Victoria Law @ Filter. Excerpt below:

“We call on social justice movements to develop strategies and analysis that address both state AND interpersonal violence, particularly violence against women. Currently, activists/movements that address state violence (such as anti-prison, anti-police brutality groups) often work in isolation from activists/movements that address domestic and sexual violence.” Those words were written in 2001 by prison abolition organization Critical Resistance and INCITE! Women of Color Against Violence.[1]

 

The past 17 years have seen an increase in prison abolition groups and organizing. In stark contrast to prison reform advocates, who push to improve prison conditions but posit that prisons are ultimately necessary for societal safety, prison abolitionists charge that prisons themselves are sites of violence and can never be adequately reformed. Instead, prisons must be eliminated; so too must the conditions that send people to prison, including racism, poverty and root causes of violence.

 

Conspicuous by its absence in many of the conversations about prison abolition, however, is how to address gender-based violence and harm without relying on police and prisons.

 

At the same time, many of the most prominent organizations and movements fighting domestic and sexual violence continue to rely on policing and prisons. In the aftermath of the six-month prison sentence imposed upon Brock Turner, the white Stanford student convicted of sexually assaulting an unconscious woman, feminist groups and activists expressed outrage at the shortness of the sentence and called for the ouster of his sentencing judge.

 

Harsher punishments and lengthier sentences have always fallen hardest upon—and devastated—people and communities of color, while providing little safety or prevention from gender violence.

 

Similarly, as accusations against celebrities like Harvey Weinstein and Bill Cosby mounted, calls for justice centered arrest and prison.
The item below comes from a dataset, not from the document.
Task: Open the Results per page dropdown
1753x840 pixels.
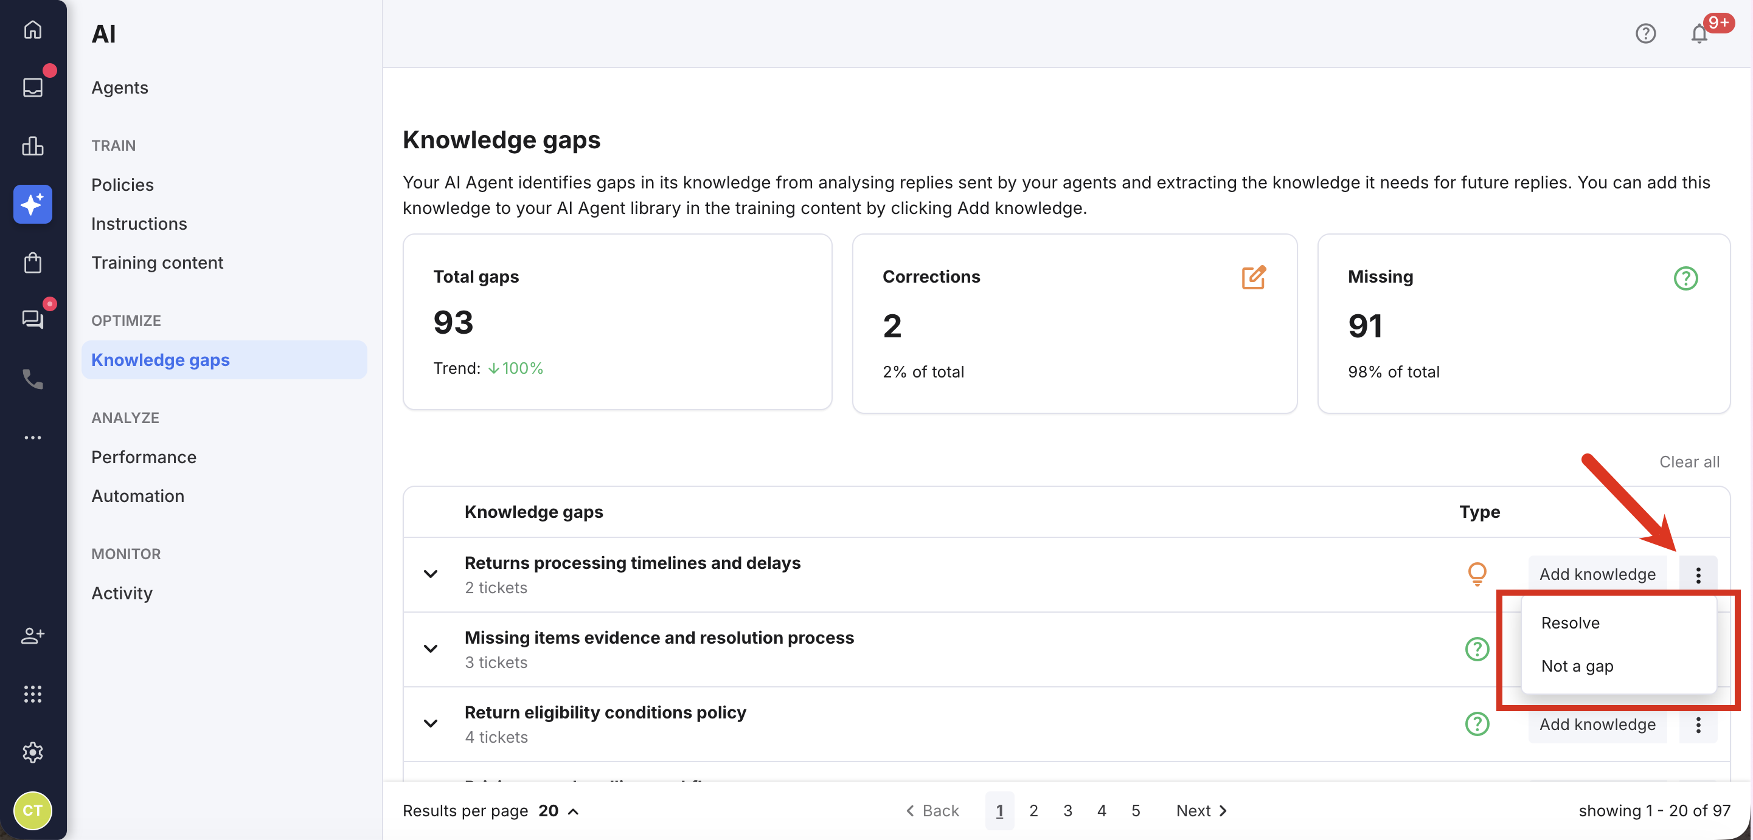Action: coord(558,810)
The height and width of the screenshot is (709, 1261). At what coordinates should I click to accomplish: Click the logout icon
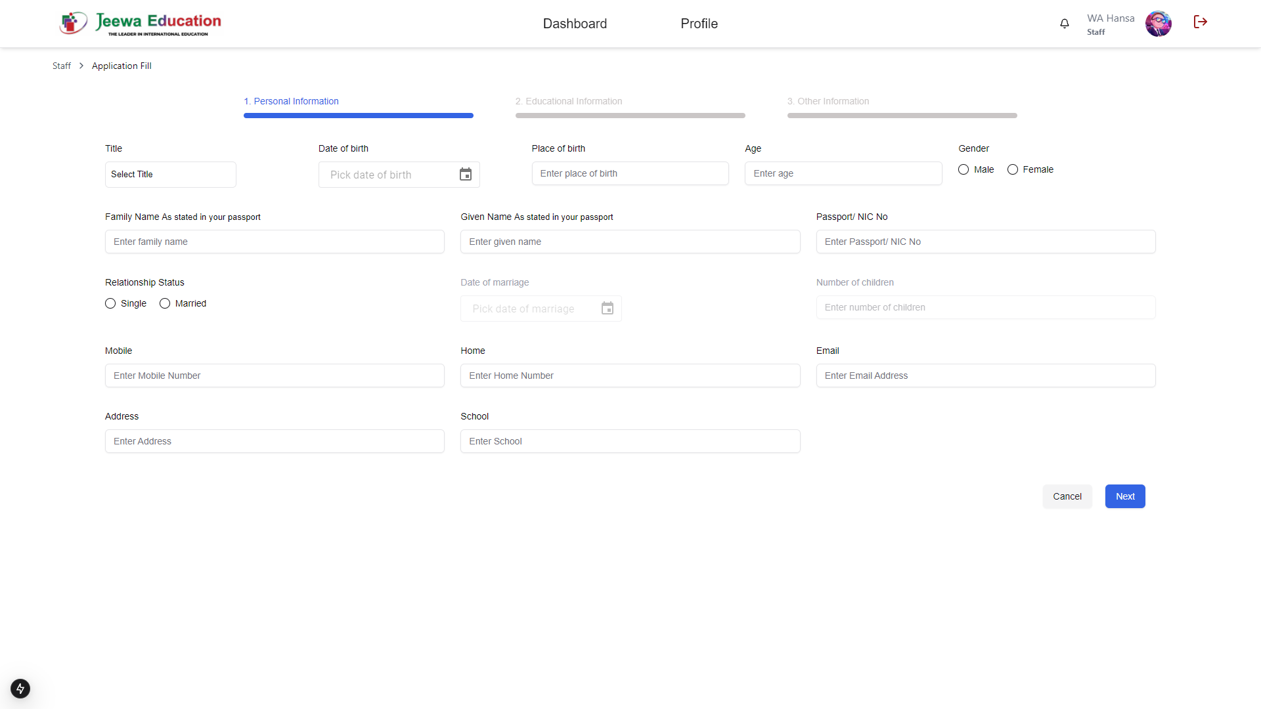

The most vocal calls for “justice” failed to recognize that harsher punishments and lengthier sentences have always fallen hardest upon—and devastated—people and communities of color, while providing little safety or prevention from gender violence.

 

This reliance on criminalization reinforces state violence, which is not only perpetrated against overwhelmingly black and brown and poor men, but also upholds a system punishing women (cisgender and trans), trans mengender non-conforming and intersex people, even when they themselves are victimized by violence. We’ve seen this in the case of Marissa Alexander, the Florida mother initially sentenced to 20 years in prison after firing a warning shot to stop her abusive husband’s assault. We’ve seen this in the case of Ky Peterson, a black trans man currently serving a 20-year prison sentence after fatally shooting the man who raped him.

 

How did we get to this divide?

 

In 1994, Congress passed the Violence Against Women Act (VAWA), which pushed police to respond to complaints of domestic violence, sexual assault and other gender-based violence. The act was the result of years of lawsuits and organizing by many feminists to force law enforcement to respond to gender-based violence rather than dismissing it as an interpersonal issue. In many jurisdictions, VAWA resulted in mandatory arrest laws and more punitive prison sentences. It also led to policies such as dual arrests, in which police arrested both people. Some jurisdictions jail victims as material witnesses or impose fines and threaten a survivor with arrest if they do not cooperate with prosecution. (The city of Columbus, Georgia, changed its policy of non-cooperation fines and arrests after a lawsuit by abuse survivor Cleopatra Harrison and the Southern Center for Human Rights.)

 

By and large, carceral feminism views solutions to gender-based violence through a white middle-class lens.

 

Carceral feminism is the term often used to describe this reliance on increased policing, prosecution and imprisonment as the primary solution to gender-based violence. By and large, carceral feminism views solutions to gender-based violence through a white middle-class lens, one which ignores the ways in which intersecting identities, such as race, class, gender identity and immigration status, leave certain women more vulnerable to violence, including state violence.

 

At the same time, women’s incarceration has skyrocketed. In 1980, the nation’s jails and prisons held 25,450 women; 10 years later, that number had nearly tripled to 77,762. By 2000, that number had doubled again to 156,044 and continues to grow. As of 2017, jails and prisons incarcerate 209,000 women. (These numbers do not include women in immigrant detention or youth jails or trans women in men’s jails or prisons.) At least half of incarcerated women reported surviving violence even before being arrest.

 

It’s still also true that nearly 90 percent of incarcerated people are men (or classified as men). But not every feminist and anti-violence activist espouses a carceral solution. For years, anti-violence activists and organizations, such as Beth Richie and  INCITE! , have argued that increased criminalization replaces abuse by an individual with abuse by law enforcement, courts and prisons while doing nothing to address the root causes of violence against women. We’ve seen this with Marissa Alexander, Ky Peterson and countless other women and trans people.